Poet and Podcaster Chander Trikha
Poet and Podcaster Chander Trikha

So Trikha’s podcast with its title caught my attention at once: “Waiting for Godot and Kumar Vikal”. In fact, it almost made me hum an old Sahir Ludhianvi song: “Aapne yaad dilaya to mujhe yaad aaya... (You reminded me and thus I recalled...)” It has indeed been a long time since one had visited Samuel Beckett’s Godot or for that matter the Hindi poem penned by the poet of the city, Kumar Vikal. “Godot” had indeed been a symbol of existence in one’s lost youth.

The play was first written by Beckett, a Nobel laureate, in French in 1948-49 with the title “En attendant Godot”. It was first published in 1952 and later Beckett took upon himself to translate it into English and it was published in 1955. Well-known Hindi fiction writer Krishan Baldev Vaid took it upon himself to translate it into Hindi and thus it travelled to different Indian languages.

Interestingly it continues to be staged.
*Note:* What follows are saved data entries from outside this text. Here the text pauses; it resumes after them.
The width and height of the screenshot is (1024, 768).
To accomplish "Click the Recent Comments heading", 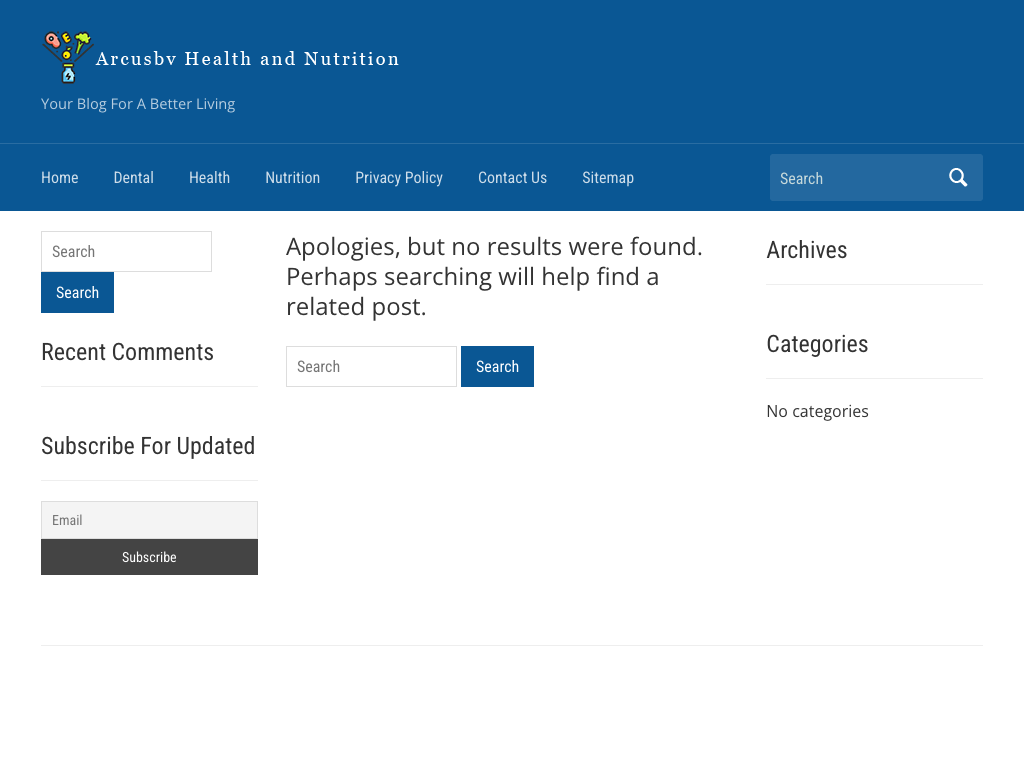I will point(127,352).
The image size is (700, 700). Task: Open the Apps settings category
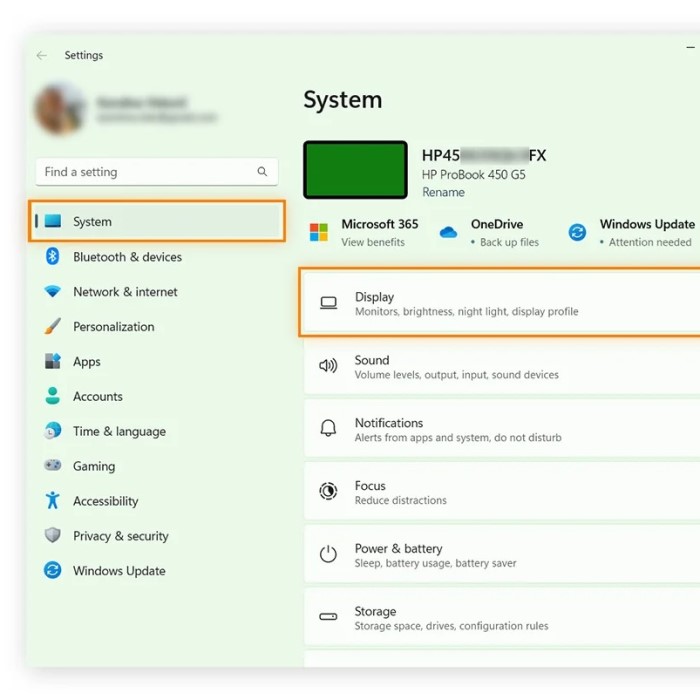click(87, 362)
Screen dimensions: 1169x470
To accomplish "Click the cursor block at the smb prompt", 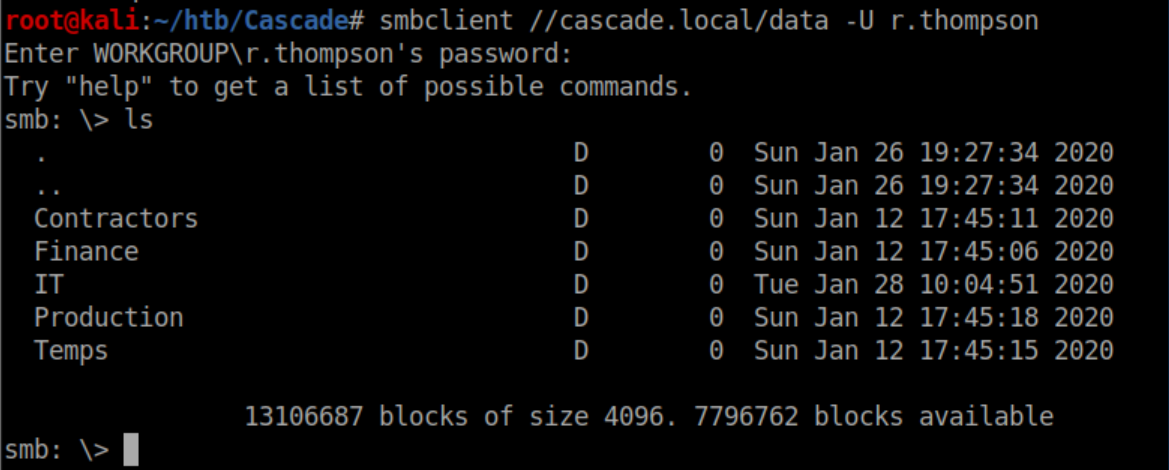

In recent times, none other than the acclaimed actor Naseerudin Shah not only produced it, but also acted in one such production. One needs to explore the importance of this play and what it is about. Beckett in his introduction to the play said: “I don’t know who Godot is. I don’t even know (above all don’t know) if he exists. And I don’t know if they believe in him or not – those two who are waiting for him”. Termed as part of the Theatre of Absurd it is a tragicomedy in two acts with the two characters Vladimir and Estragon, tramps of sort, waiting for someone named Godot who will come and better their lot. In the process they fool, laugh and weep, but of course Godot does not turn up. Trikha, in bringing back a discussion on the play, says: “It is important to talk about this play even today because it is a play that spells hope. Human existence waits for something that is not there but hopes that it will still come and change their lives. Hope is indeed the driving force of life itself. Therein lies the importance of Godot even if it is something like the tomorrow that never comes.”

Amarjit Chandan’s photo of Kumar Vikal
Amarjit Chandan’s photo of Kumar Vikal

What or who is Godot?

One recalls in those searching Seventies one travelled to the Theatre department of Punjabi University, Patiala, to watch a student production directed by Krishan Dwivedi, almost a character from the theatre of the absurd.

My first introduction to him was in the old home of poet Vikal, who had chosen to be a mentor to me, something I accepted happily. Dwivedi’s legend still exists in Patiala and his interesting antics at city’s once Bhootwarha, a commune of literatures, thinkers and academics once led by the likes of Laali the Savant, poet Navtej Bharati, storyteller Dalip Kaur Tiwana and others. His “jhola” carried several things including dye for clothes, his hobby, barfi bought from the sweet shop across the Punjabi University Campus, a quarter or a half of liquor as the finance permitted and much more. As the old story goes, once he was at the Bhootwarha in the days when he had made dyeing clothes his hobby. Visiting poet Surjit Patar, then a young man, found to his horror that the white trousers he had washed for the next day had been dyed deep red by Dviwediji.

Coming to the play “Waiting for Godot”, it was a mysterious affair that one watched with interest but not much comprehension of the fledgling days. But one felt important because one was seeing a world famous pathbreaking play. My return gift was a piece of barfi that Dwivedi fished out of his bag. Returning to the mystery of who Godot was, one quotes academic Stuti Malik: “Godot is derived from a French word godillot which means military boots. Since Samuel Becket, the author of this play, fought the war, he constantly waited for messages to arrive during his posting. Godot doesn’t mean god, otherwise he would have simply used the word god, Godot means waiting for someone to arrive and escape you from your miserable condition”.

Now, just a few lines of Vikal’s poem addressed to the one who never comes: “Godot! Tum kabhi nahi aate, ham sabhi jaanate hain, tum kabhi nahi aaoge, Phir bhi ham tumhari pratiksha mein rehate hain (Godot! You never come, Godot you will never come, Still we keep waiting for you)”.

So long, lest Godot comes looking for me. I just don’t want to miss him!